(What needs to be done) From the records below, report the number of lines that contain "folder", and add nothing.

※ ※ ※

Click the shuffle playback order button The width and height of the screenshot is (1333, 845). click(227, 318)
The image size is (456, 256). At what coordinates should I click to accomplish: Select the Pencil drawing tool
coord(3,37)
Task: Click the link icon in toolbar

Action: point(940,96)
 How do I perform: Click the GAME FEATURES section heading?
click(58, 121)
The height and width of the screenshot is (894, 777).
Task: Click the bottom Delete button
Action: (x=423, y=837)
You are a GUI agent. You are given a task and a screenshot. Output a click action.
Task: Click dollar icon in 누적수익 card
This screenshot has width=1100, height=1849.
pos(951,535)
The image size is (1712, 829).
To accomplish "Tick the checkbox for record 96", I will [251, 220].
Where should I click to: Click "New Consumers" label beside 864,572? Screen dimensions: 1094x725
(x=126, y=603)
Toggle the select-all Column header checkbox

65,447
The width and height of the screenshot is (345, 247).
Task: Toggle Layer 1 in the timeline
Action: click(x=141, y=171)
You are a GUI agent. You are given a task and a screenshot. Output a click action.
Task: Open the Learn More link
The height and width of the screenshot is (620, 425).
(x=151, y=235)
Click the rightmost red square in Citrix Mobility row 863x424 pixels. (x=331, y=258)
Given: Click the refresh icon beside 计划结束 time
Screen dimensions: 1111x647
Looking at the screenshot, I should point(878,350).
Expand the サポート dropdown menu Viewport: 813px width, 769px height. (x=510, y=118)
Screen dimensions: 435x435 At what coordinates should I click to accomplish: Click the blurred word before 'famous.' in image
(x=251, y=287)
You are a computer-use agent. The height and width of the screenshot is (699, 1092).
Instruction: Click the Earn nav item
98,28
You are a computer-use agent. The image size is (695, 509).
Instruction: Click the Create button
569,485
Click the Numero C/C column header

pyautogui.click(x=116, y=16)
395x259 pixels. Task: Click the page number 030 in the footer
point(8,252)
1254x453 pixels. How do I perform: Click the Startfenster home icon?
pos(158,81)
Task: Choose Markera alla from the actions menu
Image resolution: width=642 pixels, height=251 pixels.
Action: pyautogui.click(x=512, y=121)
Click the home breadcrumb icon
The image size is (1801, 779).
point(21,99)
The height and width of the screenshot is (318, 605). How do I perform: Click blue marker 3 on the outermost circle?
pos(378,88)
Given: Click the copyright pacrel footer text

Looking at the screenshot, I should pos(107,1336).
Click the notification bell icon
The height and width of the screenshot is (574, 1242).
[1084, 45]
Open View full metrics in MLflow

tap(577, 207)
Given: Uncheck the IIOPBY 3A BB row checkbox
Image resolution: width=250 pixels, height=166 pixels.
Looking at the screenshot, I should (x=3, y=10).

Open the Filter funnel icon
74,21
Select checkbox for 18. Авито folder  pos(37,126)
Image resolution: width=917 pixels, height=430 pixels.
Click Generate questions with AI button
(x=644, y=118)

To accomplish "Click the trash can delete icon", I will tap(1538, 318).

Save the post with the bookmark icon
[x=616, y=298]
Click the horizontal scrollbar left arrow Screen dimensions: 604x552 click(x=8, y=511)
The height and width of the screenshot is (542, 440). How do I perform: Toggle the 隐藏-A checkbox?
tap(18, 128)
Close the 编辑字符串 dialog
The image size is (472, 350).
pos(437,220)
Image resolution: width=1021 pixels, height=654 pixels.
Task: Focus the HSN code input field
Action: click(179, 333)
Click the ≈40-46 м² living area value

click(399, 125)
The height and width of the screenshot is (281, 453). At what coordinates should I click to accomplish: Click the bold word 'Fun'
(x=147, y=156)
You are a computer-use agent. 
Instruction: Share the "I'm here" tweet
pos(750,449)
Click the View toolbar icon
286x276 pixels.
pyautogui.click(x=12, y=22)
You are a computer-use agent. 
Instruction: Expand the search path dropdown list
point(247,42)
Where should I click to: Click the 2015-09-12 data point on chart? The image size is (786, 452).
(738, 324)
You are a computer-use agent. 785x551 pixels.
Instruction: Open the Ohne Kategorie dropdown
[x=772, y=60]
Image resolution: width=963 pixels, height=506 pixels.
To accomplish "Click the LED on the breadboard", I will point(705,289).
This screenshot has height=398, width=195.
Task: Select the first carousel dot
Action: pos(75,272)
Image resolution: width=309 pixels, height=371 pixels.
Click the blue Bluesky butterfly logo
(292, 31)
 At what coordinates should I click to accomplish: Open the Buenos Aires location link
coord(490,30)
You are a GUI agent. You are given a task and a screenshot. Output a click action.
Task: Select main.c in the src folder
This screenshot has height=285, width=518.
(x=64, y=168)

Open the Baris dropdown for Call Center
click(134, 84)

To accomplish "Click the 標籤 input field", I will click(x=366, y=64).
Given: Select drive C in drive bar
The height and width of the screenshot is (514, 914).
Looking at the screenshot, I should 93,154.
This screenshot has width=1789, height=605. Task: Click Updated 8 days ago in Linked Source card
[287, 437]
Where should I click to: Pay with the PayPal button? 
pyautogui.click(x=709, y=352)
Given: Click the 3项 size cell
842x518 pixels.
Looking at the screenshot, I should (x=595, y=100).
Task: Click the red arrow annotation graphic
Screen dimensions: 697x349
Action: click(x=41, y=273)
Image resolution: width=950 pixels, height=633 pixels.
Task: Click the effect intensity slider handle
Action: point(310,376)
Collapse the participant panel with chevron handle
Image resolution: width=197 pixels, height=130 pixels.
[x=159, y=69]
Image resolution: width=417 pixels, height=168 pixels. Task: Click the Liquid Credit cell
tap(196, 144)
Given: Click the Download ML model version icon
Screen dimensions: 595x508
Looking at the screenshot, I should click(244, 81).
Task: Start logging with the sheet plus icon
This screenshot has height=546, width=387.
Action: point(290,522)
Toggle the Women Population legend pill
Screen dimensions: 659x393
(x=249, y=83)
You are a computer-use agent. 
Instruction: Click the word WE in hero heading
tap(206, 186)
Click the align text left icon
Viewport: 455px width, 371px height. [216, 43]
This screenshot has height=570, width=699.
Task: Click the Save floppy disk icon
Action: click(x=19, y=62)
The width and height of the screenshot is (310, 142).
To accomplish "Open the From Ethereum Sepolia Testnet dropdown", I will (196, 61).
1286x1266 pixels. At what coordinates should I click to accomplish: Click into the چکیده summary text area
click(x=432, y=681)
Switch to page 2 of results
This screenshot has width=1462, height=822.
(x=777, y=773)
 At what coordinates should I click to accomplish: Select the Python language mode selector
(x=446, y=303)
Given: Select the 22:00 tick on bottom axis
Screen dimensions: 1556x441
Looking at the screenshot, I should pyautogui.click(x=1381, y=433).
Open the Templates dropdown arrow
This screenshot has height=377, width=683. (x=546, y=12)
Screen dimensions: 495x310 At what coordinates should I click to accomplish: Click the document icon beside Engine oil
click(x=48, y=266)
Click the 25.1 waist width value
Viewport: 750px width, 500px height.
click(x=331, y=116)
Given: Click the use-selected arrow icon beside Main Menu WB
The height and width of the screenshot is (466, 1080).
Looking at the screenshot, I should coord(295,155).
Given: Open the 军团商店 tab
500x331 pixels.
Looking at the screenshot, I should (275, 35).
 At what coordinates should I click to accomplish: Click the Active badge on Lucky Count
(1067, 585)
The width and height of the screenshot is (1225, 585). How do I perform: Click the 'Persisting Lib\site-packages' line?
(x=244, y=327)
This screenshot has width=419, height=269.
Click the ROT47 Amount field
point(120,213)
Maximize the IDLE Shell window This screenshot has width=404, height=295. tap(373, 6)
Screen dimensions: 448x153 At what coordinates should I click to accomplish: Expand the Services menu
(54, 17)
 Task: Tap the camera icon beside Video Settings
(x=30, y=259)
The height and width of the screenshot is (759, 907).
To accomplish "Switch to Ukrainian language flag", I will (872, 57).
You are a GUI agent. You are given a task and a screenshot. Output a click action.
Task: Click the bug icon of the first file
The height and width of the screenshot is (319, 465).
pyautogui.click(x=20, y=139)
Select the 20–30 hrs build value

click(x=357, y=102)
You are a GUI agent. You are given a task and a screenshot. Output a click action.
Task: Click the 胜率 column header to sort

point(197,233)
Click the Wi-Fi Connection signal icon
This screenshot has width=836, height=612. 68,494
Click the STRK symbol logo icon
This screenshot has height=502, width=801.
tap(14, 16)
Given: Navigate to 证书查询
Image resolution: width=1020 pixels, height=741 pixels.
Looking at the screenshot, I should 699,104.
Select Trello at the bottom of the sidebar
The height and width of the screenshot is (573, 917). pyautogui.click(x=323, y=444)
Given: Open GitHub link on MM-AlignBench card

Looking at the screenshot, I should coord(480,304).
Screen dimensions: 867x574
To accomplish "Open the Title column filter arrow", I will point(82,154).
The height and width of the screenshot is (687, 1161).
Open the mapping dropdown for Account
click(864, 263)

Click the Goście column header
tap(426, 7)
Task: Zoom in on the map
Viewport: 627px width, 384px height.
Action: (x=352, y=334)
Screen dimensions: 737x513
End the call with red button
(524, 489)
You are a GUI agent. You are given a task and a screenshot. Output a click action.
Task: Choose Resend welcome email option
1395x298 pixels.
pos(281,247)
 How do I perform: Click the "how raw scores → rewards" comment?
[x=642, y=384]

※ ※ ※

(Completed task) 2